Have you found you are just not interested in most of your parent’s stuff? And neither are your children.
Times change, and styles and tastes change accordingly. (I’m still waiting for my suede coat with the big lapels to come back into style.) For example, these days depression era furniture has little value, while quality mid-century modern furniture is popular.
Also our lifestyles have evolved. My wife and I are trying to downsize and we don’t need any more stuff. And my children? Because of the high cost of housing where they live, they have adapted to living in a small space – and shopping at Ikea is their new norm. (A visit to my daughter usually means at least an afternoon of “bonding” by assembling Ikea furniture.) And when was the last time you used your fine china or silverware? Even for Thanksgiving dinner, the “good stuff” is seldom brought out.
Recently, I read “Sorry. No One Wants Your Parent’s Stuff” by Richard Eisenberg on the website Next Avenue. He offers the following tips on how to help “unfurnish” your parent’s place – and possibly yours as well.
1. Get started while your parents are around. Learn the stories behind their stuff.
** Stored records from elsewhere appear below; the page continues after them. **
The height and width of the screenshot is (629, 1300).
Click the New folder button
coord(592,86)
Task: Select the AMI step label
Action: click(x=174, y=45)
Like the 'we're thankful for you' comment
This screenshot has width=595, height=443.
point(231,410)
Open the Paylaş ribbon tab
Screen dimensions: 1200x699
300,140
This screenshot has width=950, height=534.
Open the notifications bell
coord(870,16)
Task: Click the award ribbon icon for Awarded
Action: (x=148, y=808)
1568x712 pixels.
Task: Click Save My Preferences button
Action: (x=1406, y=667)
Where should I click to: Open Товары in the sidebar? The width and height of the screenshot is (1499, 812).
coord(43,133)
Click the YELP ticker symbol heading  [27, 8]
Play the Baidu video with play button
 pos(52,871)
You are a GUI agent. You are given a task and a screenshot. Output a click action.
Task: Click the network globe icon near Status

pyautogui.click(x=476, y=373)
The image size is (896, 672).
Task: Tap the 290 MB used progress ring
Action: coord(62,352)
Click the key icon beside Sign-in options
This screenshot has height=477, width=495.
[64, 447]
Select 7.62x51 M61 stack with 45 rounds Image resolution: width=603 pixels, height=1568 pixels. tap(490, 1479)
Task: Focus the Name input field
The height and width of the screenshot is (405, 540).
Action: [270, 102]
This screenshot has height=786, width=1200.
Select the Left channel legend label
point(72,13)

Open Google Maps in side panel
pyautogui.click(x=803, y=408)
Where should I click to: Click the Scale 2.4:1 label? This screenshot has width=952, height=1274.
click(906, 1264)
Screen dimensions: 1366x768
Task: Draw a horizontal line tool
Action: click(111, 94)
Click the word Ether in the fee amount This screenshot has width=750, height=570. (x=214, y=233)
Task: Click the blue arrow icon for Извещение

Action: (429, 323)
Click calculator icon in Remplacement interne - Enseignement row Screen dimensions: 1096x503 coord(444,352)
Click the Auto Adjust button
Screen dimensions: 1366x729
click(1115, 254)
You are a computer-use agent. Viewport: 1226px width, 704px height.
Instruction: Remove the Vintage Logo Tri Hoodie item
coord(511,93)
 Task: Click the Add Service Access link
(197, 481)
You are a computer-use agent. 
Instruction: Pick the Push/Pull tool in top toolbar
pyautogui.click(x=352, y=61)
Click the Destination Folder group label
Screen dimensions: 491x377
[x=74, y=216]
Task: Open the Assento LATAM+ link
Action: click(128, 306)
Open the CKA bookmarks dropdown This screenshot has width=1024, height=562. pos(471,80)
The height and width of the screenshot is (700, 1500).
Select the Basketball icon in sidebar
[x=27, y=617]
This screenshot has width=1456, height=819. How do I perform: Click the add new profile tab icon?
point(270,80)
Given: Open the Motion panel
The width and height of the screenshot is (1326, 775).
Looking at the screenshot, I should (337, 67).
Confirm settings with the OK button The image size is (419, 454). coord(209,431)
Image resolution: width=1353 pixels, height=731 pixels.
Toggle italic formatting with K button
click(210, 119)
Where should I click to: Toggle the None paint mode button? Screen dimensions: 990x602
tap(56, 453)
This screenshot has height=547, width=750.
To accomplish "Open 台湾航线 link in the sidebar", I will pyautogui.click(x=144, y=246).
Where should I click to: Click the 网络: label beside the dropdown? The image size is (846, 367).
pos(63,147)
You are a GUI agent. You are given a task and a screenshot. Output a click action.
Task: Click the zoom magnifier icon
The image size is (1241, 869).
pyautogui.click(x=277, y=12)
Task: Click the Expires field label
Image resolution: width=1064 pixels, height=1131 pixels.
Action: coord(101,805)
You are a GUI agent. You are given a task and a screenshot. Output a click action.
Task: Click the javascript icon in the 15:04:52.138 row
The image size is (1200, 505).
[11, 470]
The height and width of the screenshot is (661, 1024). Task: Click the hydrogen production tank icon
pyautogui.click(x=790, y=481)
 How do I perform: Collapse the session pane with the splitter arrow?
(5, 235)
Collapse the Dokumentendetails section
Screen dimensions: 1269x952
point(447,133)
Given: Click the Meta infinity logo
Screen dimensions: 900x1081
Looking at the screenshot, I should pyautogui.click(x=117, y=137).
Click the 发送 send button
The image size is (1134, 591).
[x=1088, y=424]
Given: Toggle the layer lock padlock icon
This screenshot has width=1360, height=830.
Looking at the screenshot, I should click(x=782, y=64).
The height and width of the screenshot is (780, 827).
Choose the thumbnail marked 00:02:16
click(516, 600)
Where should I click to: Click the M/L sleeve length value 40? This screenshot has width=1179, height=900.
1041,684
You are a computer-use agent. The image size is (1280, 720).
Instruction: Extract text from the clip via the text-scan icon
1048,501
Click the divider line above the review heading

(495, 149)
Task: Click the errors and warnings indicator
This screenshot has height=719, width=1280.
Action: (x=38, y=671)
It can make a difference whether you want to keep it or not. 2. If you are trying to sell the items, give yourself plenty of time to find buyers. 3. Do an online search to see whether there’s a market for your parents’ furniture, china or crystal. 4. Get the jewelry appraised. There may be a treasure in your mother’s jewelry box. 5. Look for a nearby consignment shop or a person who liquidates estates. 6. See if someone locally could use what you inherited. 7. Download the free “Rightsizing and Relocation Guide” from the National Association of Senior Move Managers which can be found on their website. 8. And finally be prepared to be disappointed. That prized set of china your parents bought when they were newlyweds may not be worth much at all.
One of my frustrations is that children get to have all the fun. They can play with Legos, read comic books and color in coloring books. Well, I don’t have any Legos, but you can join Kerry Cobb, director of the Columbia Center for the Arts, for her class on coloring. This is your chance to create, socialize, and enjoy the meditative relaxation of coloring by coloring pages from stunningly beautiful coloring books created by adults for adults. The class will be held on Wednesday, March 28th from 1:00 – 2:30 at the Center.
The next Blue Zones Purpose Workshop will be held Monday, March 19th at the Center from 5:30 – 7:30. The Purpose Workshop will help you identify your strengths and talents, so you can make a difference where you live and work – and by doing so, “add years to your life and life in your years”.
The Center was the location for this year’s MCMC Health Foundation’s Tradition of Compassion Awards. And seeing all the amazing individuals and businesses recognized for their good work, strengthens my pride in this community. But more importantly, their recognition can inspire us to continue doing what we can to make our communities a stronger and healthier place to live.
In 1962, Marilyn Monroe sang a sultry “Happy Birthday” to John F. Kennedy for his 45th birthday. (I’ve found one advantage of NOT being charismatic or good looking – there are fewer temptations!) I received correct answers from Susan Ortega, Kim Birge, Louise Wooderson, Ed Anghilante, Jim Ayers, Sharon Hull and this week’s winner of a free quilt raffle ticket, Sam Bilyeu.
But some thought last week’s JFK question was too easy, so for this week’s “Remember When” question I’m raising it a few notches.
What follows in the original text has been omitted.